While all agreed inflation was too high and the conflict in the Middle East would make it worse, they differed over how urgently the bank needed to act.
The four doves were more concerned about weaker-than-expected consumption figures and thought falling unit labour costs were a sign the jobs market might not be as strong as their colleagues believed.
Compared to the five hawks, they placed greater weight on arguments that the war would dampen economic growth, which merited waiting until May before hiking.
NAB senior economist Taylor Nugent said the drag on growth from the conflict meant central banks would not need to fight inflation as hard as in a demand-driven shock, but the right response would depend on how they weighed the competing risks.
The key question for the RBA was whether it would protect full employment or strive to get inflation back to its 2.5 per cent target quickly, HSBC chief economist Paul Bloxham said.
"To us, it seems unlikely that the RBA can have both," he wrote in a research note.
The RBA's recent "narrow pathway" approach clearly favoured full employment over getting inflation down fast, Mr Bloxham said.Â
He argued the bank needed to abandon that path or risk the credibility of its inflation target coming into question, which could cause inflation expectations to become overblown.

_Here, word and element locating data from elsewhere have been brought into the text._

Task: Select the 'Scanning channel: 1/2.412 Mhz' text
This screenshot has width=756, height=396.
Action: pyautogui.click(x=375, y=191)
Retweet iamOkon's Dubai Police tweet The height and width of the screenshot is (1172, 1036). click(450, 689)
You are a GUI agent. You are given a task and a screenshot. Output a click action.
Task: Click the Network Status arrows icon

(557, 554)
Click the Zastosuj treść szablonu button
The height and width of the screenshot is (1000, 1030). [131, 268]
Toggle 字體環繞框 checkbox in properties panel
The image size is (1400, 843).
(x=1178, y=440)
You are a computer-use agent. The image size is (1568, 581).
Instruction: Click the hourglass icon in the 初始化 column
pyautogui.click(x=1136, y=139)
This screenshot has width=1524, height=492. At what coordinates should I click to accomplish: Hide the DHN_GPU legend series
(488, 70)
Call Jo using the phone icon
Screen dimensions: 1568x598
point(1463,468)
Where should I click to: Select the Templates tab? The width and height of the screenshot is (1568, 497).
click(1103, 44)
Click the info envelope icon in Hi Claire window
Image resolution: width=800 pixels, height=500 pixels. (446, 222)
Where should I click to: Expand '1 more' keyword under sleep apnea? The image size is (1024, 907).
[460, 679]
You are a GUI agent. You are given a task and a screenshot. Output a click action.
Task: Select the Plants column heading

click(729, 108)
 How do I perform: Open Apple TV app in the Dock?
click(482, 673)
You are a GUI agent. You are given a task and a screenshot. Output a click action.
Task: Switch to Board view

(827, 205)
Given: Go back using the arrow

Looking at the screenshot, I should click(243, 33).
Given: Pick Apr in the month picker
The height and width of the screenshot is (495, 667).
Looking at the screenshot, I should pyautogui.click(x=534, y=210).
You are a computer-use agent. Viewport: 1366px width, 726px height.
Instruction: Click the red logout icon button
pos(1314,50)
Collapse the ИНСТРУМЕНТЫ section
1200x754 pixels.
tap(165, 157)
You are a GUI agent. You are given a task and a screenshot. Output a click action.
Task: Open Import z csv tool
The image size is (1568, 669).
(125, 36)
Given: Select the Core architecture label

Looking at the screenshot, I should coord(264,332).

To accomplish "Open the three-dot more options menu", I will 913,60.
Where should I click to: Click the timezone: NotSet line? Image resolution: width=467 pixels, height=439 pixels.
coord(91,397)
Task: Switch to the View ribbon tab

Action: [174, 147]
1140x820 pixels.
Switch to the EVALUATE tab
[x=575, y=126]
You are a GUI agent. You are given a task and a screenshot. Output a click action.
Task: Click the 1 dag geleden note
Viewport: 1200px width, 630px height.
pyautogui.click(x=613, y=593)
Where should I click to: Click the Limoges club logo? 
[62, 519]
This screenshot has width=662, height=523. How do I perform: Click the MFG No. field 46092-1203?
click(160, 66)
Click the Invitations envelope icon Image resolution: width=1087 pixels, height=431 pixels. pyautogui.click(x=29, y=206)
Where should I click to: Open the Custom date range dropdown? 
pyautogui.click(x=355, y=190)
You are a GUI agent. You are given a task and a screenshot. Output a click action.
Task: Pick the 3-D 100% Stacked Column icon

Unlike economists at HSBC, Treasurer Jim Chalmers did not envisage the economy shrinking in the June quarter as a result of the conflict.
"We've got a few weeks still before we finalise the forecasts for the budget," he told reporters on Tuesday.
"We're not currently anticipating our economy to go backwards, but obviously there's more than the usual amount of global economic uncertainty playing out in our efforts to land credible forecasts."
Commonwealth Bank chief economist Luke Yeaman said there was no doubt Australians would see higher inflation and lower growth as business and household budgets were hit by high petrol prices.
"At this stage, we are not calling a recession, but I think we are going to see a material hit to growth," he told a briefing.
Ahead of the Middle East war, the nation's biggest mortgage lender was already forecasting the economy to slow as the central bank began to hike.
Consumer confidence has plummeted since the start of the war, causing economists to slash their predictions for household spending in 2026.
The ANZ-Roy Morgan consumer confidence index reached a new low in the week to March 29, down 4.3 points to 58.8.
"All subindices deteriorated last week, with household confidence in their current and future finances at their lowest level since the subindices were first available in 1985," ANZ economist Sophia Angala said.
Inflation expectations were also the worst on record, rising from 6.9 per cent to 7.3 per cent.
"We expect household spending to weaken in response to the impact of inflation and higher interest rates on disposable incomes," Ms Angala said.
Economists at all of Australia's big four banks expect the RBA to lift rates again in May.